UAE GDP grows 3.4% in Q1, driven by non-oil sector

RIYADH: The UAE’s gross domestic product reached 430 billion dirhams ($117 billion) in the first quarter of 2024, marking a 3.4 percent year-on-year growth.

Economy Minister Abdulla Al-Marri highlighted that the preliminary estimates from the Federal Competitiveness and Statistics Center emphasize the vitality of the UAE economy and its ability to sustain growth, as reported by Emirates News Agency, also known as WAM.

The non-oil sector played a significant role in this expansion, with a 4 percent increase contributing substantially to the overall economic performance.

Al-Marri attributed this success to the UAE’s adoption of an innovative economic model, guided by the nation’s leadership. “The UAE has embraced an innovative economic model that aligns with its future vision, supported by effective national strategies, global openness, and a focus on flexibility and innovation,” Al-Marri stated, according to WAM.

These results align with the UAE’s long-term vision, We the UAE 2031, which aims to elevate the national GDP to 3 trillion dirhams within the next decade.
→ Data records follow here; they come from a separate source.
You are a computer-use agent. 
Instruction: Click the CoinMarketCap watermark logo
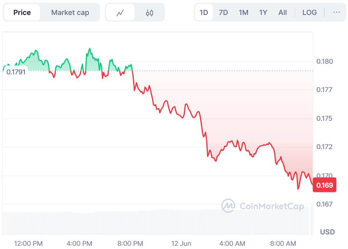point(263,206)
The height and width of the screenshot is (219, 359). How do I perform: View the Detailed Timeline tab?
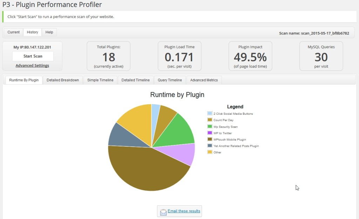(136, 80)
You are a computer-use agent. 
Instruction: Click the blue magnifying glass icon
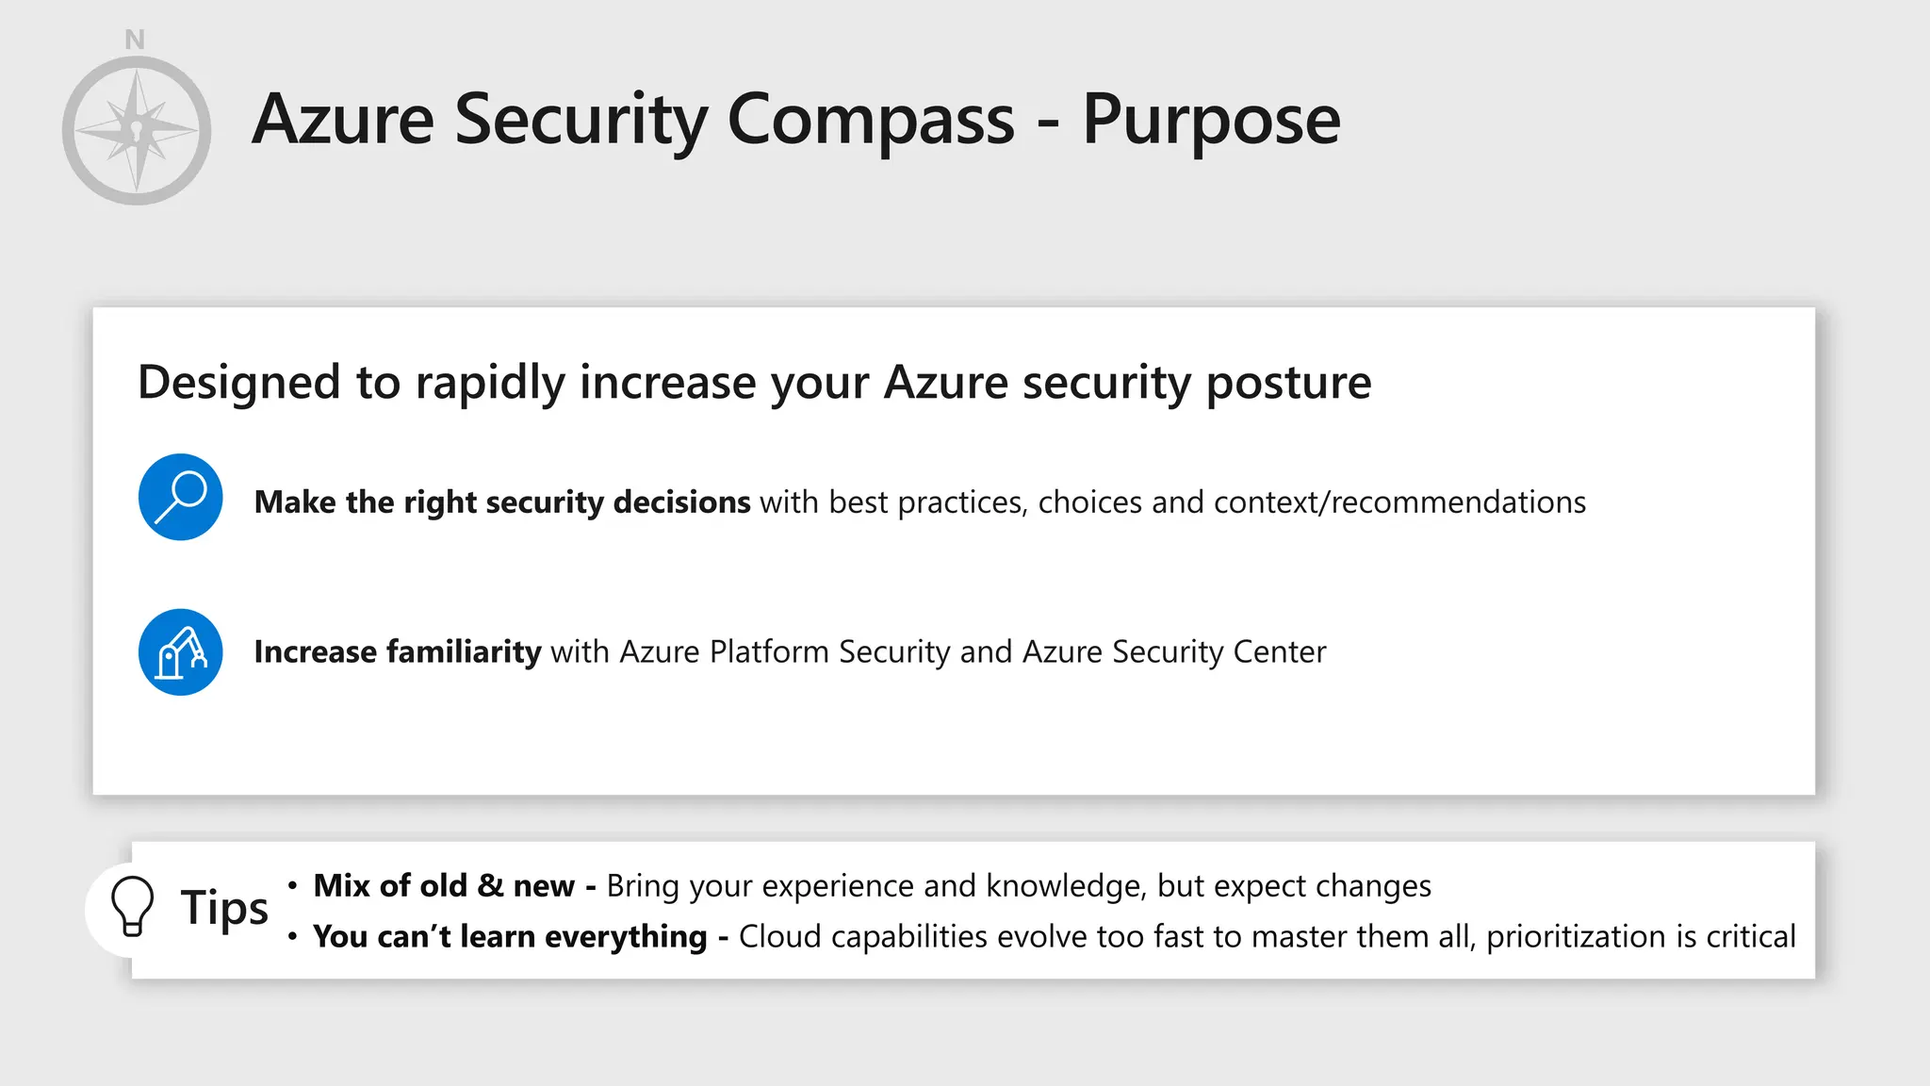click(180, 497)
This commitment to sustainable growth is reflected in the performance of key sectors such as finance, transportation, construction, and tourism.
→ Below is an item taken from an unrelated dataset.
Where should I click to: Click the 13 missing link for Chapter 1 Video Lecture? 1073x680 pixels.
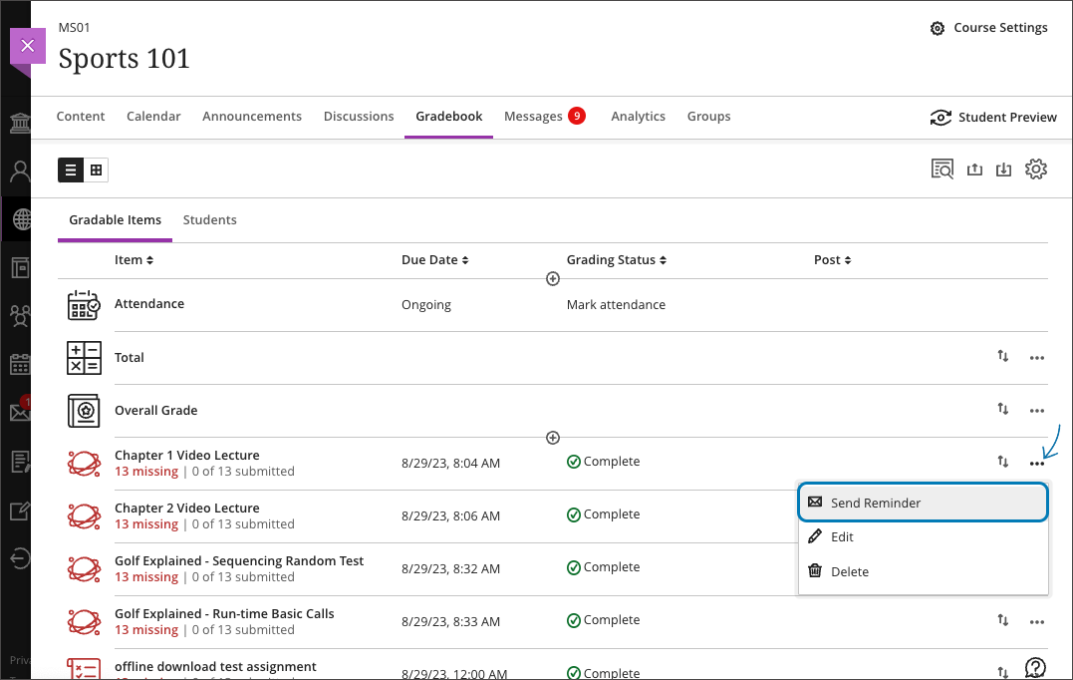click(x=146, y=471)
Hanan Ahli, managing director of the Federal Competitiveness and Statistics Center, noted the substantial contributions of these sectors. “The financial and economic data from Q1 2024 demonstrate the resilience of the UAE’s vital economic sectors,” Ahli said. She added that the UAE’s strong global economic competitiveness is supported by a stable financial system, robust economic fundamentals, and effective policy frameworks.

In the first quarter of 2024, financial and insurance activities emerged as the leading non-oil sector, growing by 7.9 percent, fueled by a 6 percent rise in local credit extended to the private sector. The transportation and storage sector also showed impressive growth, with a 7.3 percent increase, supported by a 14.7 percent rise in passenger traffic through UAE airports, which saw 36.5 million travelers. Additionally, Dubai’s international ports handled 3.7 percent more containers, while Abu Dhabi’s ports experienced a 36 percent increase in cargo volume.

Construction and building activities grew by 6.2 percent, largely due to increased public capital expenditures, totaling 4.8 billion dirhams in the first quarter, compared to the previous year. The restaurant and hotel sector expanded by 4.6 percent, bolstered by an 11 percent rise in international tourists visiting Dubai, which welcomed 5.18 million visitors. Abu Dhabi also experienced strong tourism performance, with increases in hotel occupancy rates and revenue per available room.

In terms of non-oil GDP contributions, trade activities led with a 16.1 percent share, followed by manufacturing at 14.6 percent, and financial and insurance activities at 13.4 percent. Construction and real estate activities contributed 11.8 percent and 7.1 percent, respectively.